Me encontraba en la segunda planta de la biblioteca, que es una amplia galería que se extiende por tres paredes y domina la planta baja, donde están los libros infantiles, las publicaciones periódicas y el mostrador de préstamo. Estaba observando a Jane dirigirse hacia la puerta de salida y pensando en Cordelia Botkin cuando me percaté de que otra persona abandonaba el edificio. Era la detective Lynn Liggett. El director de la biblioteca, Sam Clerrick, la acompañaba hasta la puerta. Fue una desagradable sorpresa para mí. Solo podía imaginar que había estado allí para hacer preguntas sobre mí. ¿Sería para conocer mis horarios? ¿Querría saber más sobre mi personalidad? ¿Cuánto había trabajado el día del asesinato?

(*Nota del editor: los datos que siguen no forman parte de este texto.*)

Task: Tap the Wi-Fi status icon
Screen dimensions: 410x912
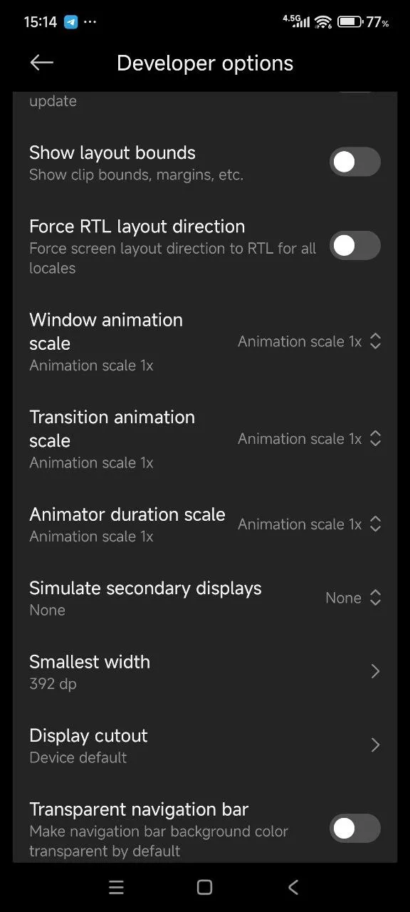Action: 323,21

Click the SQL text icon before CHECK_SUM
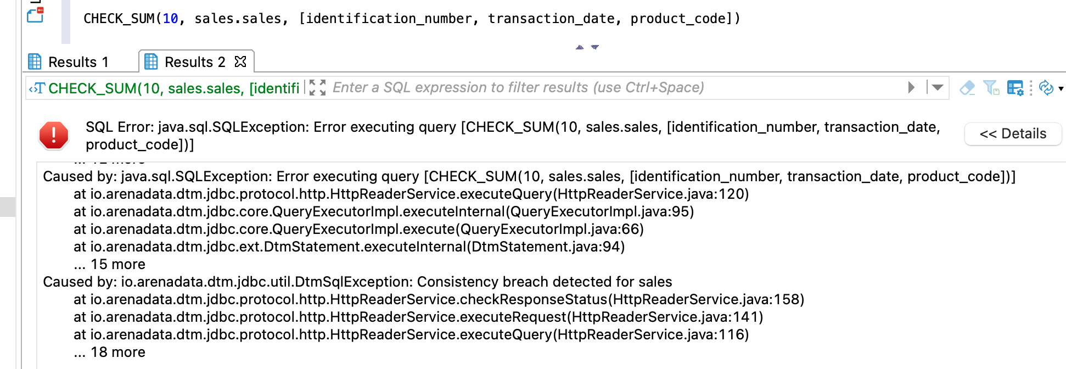(x=37, y=88)
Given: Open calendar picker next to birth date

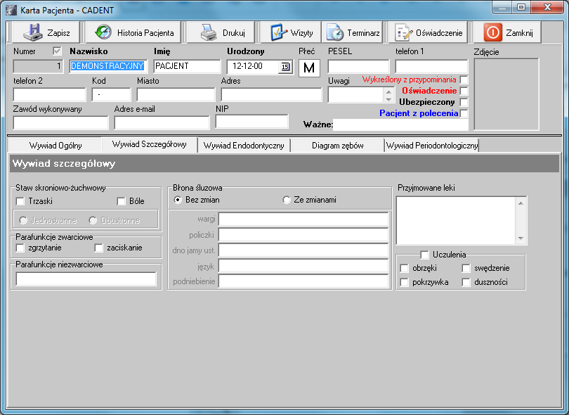Looking at the screenshot, I should click(x=285, y=67).
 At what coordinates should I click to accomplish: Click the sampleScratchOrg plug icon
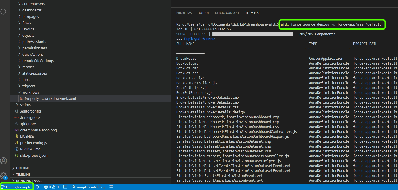[x=74, y=187]
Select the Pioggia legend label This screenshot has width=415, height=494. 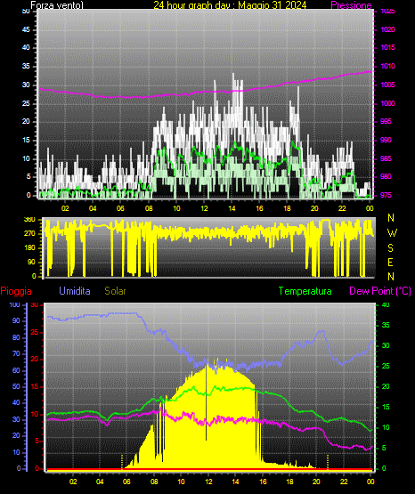[16, 291]
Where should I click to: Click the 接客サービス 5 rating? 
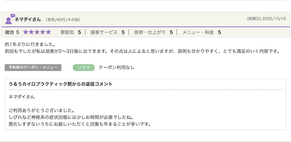[x=107, y=33]
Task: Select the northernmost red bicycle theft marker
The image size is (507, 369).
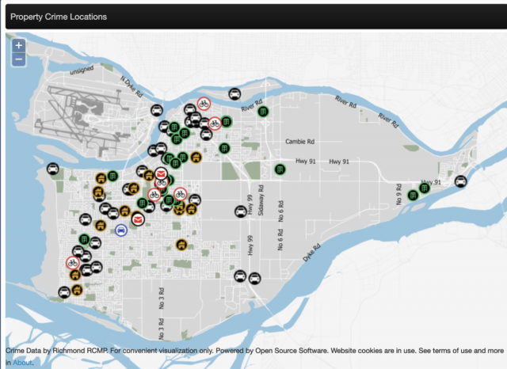Action: pos(204,103)
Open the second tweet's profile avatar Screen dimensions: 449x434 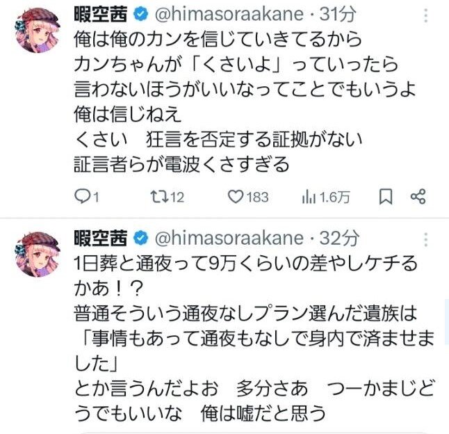[38, 255]
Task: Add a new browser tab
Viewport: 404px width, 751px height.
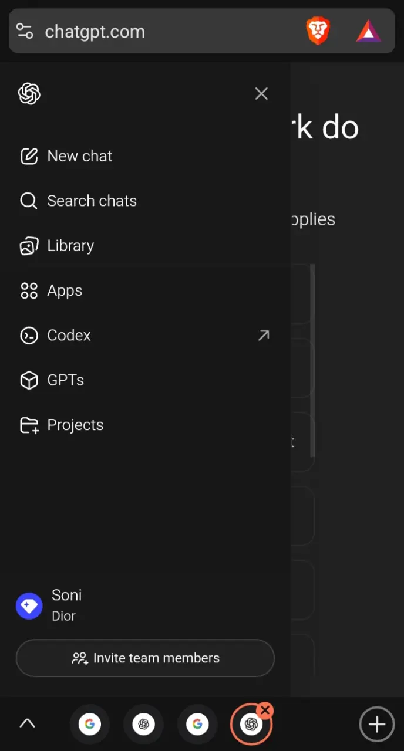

Llena de incómodas dudas, doblé la esquina de la siguiente fila de estanterías. Reanudé la colocación de libros con el piloto automático puesto, incapaz de dejar de pensar en la visita de la detective Liggett. Sam Clerrick no tenía nada malo que contarle acerca de mí, razoné. Era una empleada muy meticulosa. Siempre era puntual y casi nunca me ponía enferma. Nunca me había enfrentado con ningún cliente, por muy tentada que me hubiese sentido, especialmente a los padres que dejaban a sus hijos en la biblioteca durante el verano con instrucciones de pasárselo bien durante un par de horas mientras mamá y papá se iban de compras.
Entonces ¿de qué me preocupaba? Me solté un sermón. Me afectaba demasiado formar parte de una investigación criminal. Era prácticamente mi deber cívico no molestarme por ser objeto del escrutinio policial.
Me pregunté si existía una posibilidad razonable de considerarme sospechosa del asesinato de Mamie. Pude haberlo hecho, claro que sí. Había estado en casa sin testigos de ello durante más de una hora antes de salir hacia la reunión. Quizá alguno de los vecinos podría declarar que mi coche estaba en su sitio habitual, aunque eso no constituiría una prueba concluyente. Es de suponer que si hubiese encontrado un lugar donde se vendiesen los bombones Mrs. See’s, pude habérmelos enviado a mí misma. Pude haber escrito la dirección con una de las máquinas de escribir de la biblioteca. ¡A lo mejor la detective Liggett había tomado muestras de todas las que teníamos! Aunque, si alguna de ellas encajaba, eso no demostraría que yo hubiese escrito nada. Y si no encajaba ninguna, pude haber usado otra… Quizá la del despacho de mi madre.
Pero el asesinato de Morrison Pettigrue era un asunto completamente distinto. Jamás lo conocí, y desde luego que nunca podría hacerlo. Ni siquiera sabía dónde vivía hasta que me lo dijo otra bibliotecaria, pero, bien pensado, eran estas cosas lo que no podía demostrar. La ignorancia es algo muy difícil de demostrar. Además, si lo asesinaron a última hora del domingo, tras la infructuosa última reunión de Real Murders, no tenía ninguna coartada. Me había quedado sola, en casa, compadeciéndome de mí misma.
Aun así, si por algún milagro se demostrase que el asesinato tuvo lugar en las horas que estuvimos reunidos, ¡todos estaríamos libres de sospecha! Sería demasiado bueno para ser verdad.
Estaba tan ocupada tratando de imaginar todos los pros y los contras de arrestarme que me di de bruces con Sally Allison. Estaba mirando los libros de costura, que abundaban en nuestra biblioteca. Lawrenceton era como una capital del bordado.